# What to produce
Start at the line with "Given: Click the 概要文件管理工具 window title text" and print every line through the end of the material below. Keep it exact and free of pictures.

# Record set
····················
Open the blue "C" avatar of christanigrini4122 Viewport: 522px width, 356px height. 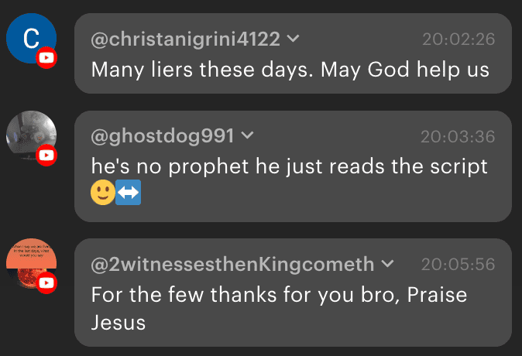[x=29, y=39]
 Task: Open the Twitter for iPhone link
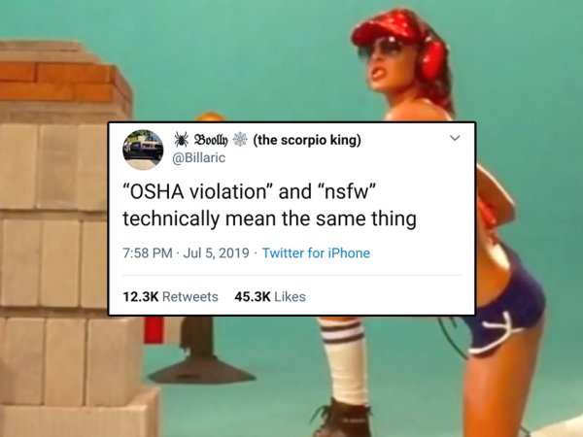point(316,253)
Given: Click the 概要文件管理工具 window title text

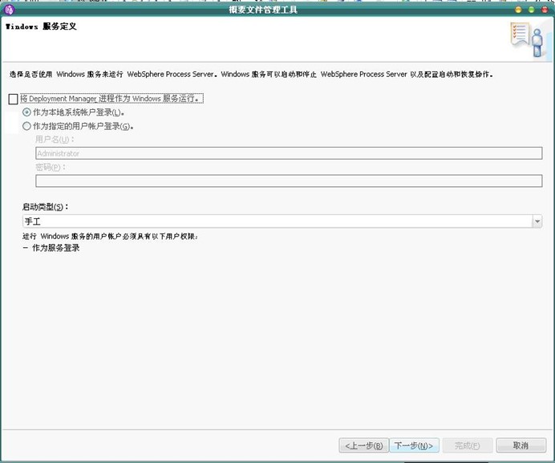Looking at the screenshot, I should [x=262, y=10].
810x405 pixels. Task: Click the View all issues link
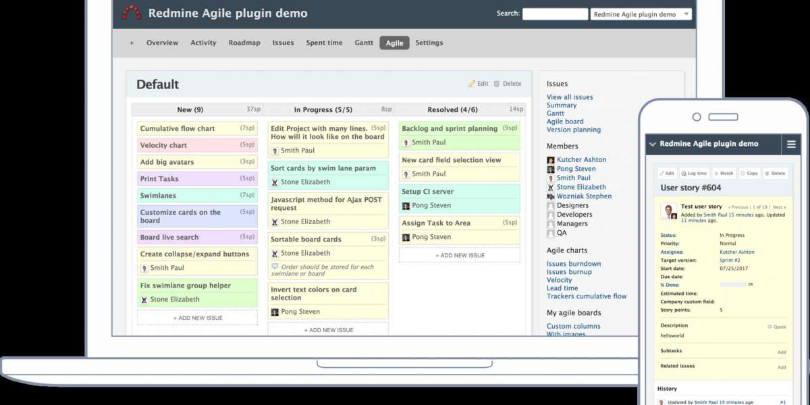(x=570, y=97)
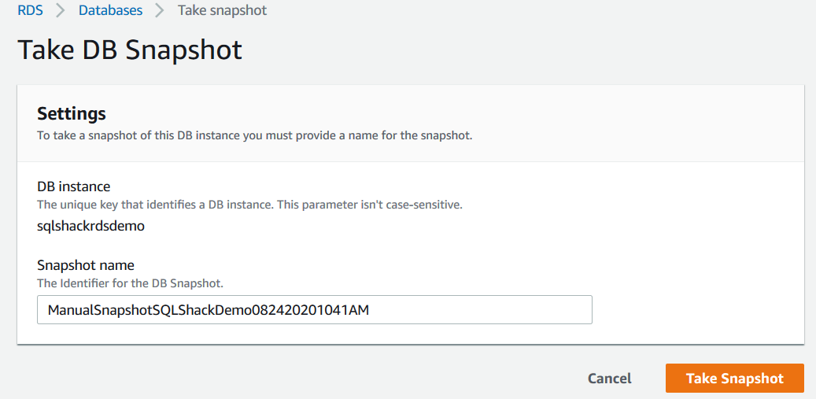Click the RDS breadcrumb link
Viewport: 816px width, 399px height.
[x=30, y=11]
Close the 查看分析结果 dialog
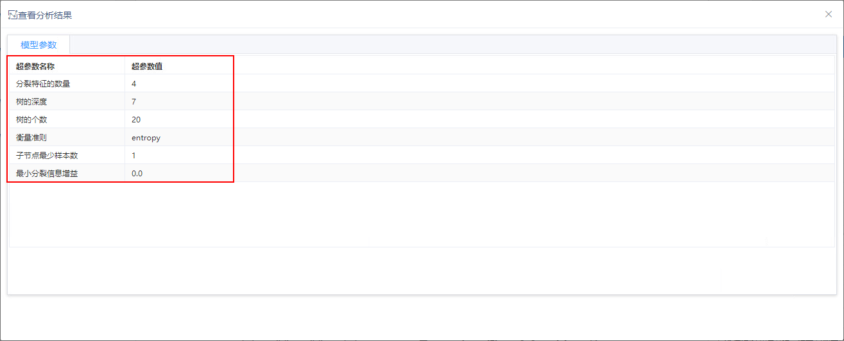Viewport: 844px width, 341px height. point(829,14)
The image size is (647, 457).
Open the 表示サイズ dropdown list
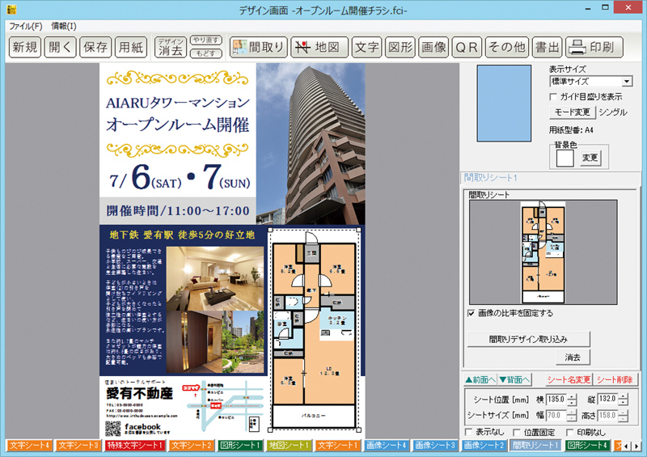[x=627, y=82]
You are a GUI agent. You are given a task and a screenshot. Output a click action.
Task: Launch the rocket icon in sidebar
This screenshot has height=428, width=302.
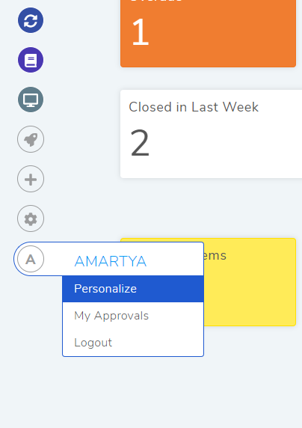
····················
# Reply
Given: Click the 概要文件管理工具 window title text

Looking at the screenshot, I should [x=262, y=10].
810x405 pixels. Task: Click the View all issues link
(x=570, y=97)
Click the RDS breadcrumb link
Viewport: 816px width, 399px height.
[x=30, y=11]
Close the 查看分析结果 dialog
Viewport: 844px width, 341px height. point(829,14)
The image size is (647, 457).
Open the 表示サイズ dropdown list
[x=627, y=82]
You are a GUI agent. You are given a task and a screenshot. Output a click action.
Task: Launch the rocket icon in sidebar
This screenshot has height=428, width=302.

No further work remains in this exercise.